Говорила она о себе неохотно, плохо помнила цифры, даты, так необходимые Вале, иногда даже путала название улицы, где по ее проекту должен был строиться дом. И только ночью, когда они легли в постель, почувствовали тепло друг друга, Алеся вдруг стала словоохотливой. Но заговорила она не о городе, не о своей работе, а об отце.
— Папа мне пишет все, — начала она не по возрасту наивно. — Он хороший и со мной более откровенен, чем с мамой. Думает, что она может и не понять его, а я пойму…
— Узнаю Ивана Матвеевича…
— Ты часто бываешь у наших? — встрепенулась Алеся.
— Как-то не приходится.
— Но все-таки видела череп на этажерке?
— Конечно.
— Это я нашла его во время поездки в Бухару… Однако я хотела сказать не о том. Ты, наверно, обижаешься на наших? Не надо. Папа хочет быть добрым, но обстоятельства не всегда позволяют ему…
Она обняла Валю и поцеловала. Валя не повернулась, когда та сжала ее в объятиях, и поцелуй пришелся в ухо. В ухе зазвенело.
— Папа писал и о Юркевиче. Хороший он. Его поездка — тоже не так просто, а предупреждение для кое-кого… Но до полного одобрения еще ого-го!..

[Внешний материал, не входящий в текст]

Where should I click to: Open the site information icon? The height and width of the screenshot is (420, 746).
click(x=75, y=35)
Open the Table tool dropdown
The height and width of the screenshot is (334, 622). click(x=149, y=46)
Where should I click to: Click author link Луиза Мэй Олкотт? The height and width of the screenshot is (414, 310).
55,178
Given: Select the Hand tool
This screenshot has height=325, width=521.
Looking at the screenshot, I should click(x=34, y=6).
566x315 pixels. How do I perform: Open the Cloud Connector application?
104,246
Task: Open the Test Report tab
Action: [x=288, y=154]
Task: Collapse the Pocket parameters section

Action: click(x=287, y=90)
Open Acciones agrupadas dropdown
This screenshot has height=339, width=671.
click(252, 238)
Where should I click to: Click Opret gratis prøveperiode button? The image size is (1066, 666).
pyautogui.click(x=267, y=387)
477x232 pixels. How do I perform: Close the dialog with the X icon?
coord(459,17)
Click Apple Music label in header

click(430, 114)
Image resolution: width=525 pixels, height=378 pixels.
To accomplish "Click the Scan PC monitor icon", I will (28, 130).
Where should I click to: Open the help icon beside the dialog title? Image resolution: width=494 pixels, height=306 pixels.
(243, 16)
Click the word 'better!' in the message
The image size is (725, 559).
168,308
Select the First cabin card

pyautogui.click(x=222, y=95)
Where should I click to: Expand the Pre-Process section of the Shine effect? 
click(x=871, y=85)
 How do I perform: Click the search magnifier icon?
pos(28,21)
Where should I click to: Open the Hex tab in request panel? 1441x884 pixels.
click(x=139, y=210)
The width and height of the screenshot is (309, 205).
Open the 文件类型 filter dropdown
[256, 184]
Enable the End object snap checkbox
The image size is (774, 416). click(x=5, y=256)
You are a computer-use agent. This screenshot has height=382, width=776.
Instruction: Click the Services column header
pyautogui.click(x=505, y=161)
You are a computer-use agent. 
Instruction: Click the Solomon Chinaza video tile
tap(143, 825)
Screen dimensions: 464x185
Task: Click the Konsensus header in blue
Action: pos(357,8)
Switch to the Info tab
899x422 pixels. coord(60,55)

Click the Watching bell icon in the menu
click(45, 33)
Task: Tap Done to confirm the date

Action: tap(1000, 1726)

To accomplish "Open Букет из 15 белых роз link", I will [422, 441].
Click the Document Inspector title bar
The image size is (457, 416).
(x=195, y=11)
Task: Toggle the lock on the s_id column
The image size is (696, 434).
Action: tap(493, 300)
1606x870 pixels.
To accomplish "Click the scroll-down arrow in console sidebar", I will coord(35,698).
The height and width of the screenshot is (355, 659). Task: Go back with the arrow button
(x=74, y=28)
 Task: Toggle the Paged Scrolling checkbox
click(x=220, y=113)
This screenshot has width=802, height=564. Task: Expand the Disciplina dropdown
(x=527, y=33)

Свернувшись калачиком, Валя промолчала и показалась себе маленькой, беспомощной. А Алеся все говорила, бередя душу и пугая.
Назавтра делегацию повели по новостройкам. Объяснения давали Алеся Зимчук и инженер Рыбаков, когда-то приезжавший в Минск. Осмотрели большой строительный комплекс по Саратовской улице, здание областной партшколы на площади Павших борцов, выдержанное в простых, ясных формах. На нем словно отражались прошлое города и его будущее. Первые этажи были сдержанными, почти суровыми и напоминали цитадель. Но выше — линии постепенно приобретали легкость. А лепные детали, красивый карниз и ажурный парапет уже вызывали ощущение взлета.
Валя опять фотографировала, записывала, но старалась держаться подальше от Василия Петровича и как можно ближе к Алексею и Прибыткову. Страх, разбуженный Алесей, жил в ней, рос, и она как бы искала защиты у товарищей. Когда переходили от одного строительного объекта к другому, Валя брала Алексея под руку, делала вид, что занята разговором с ним, и пыталась не замечать брошенных ненароком взглядов Василия Петровича. Алеся же, наоборот, делала все, чтобы они очутились вместе, стараясь завязать общий разговор.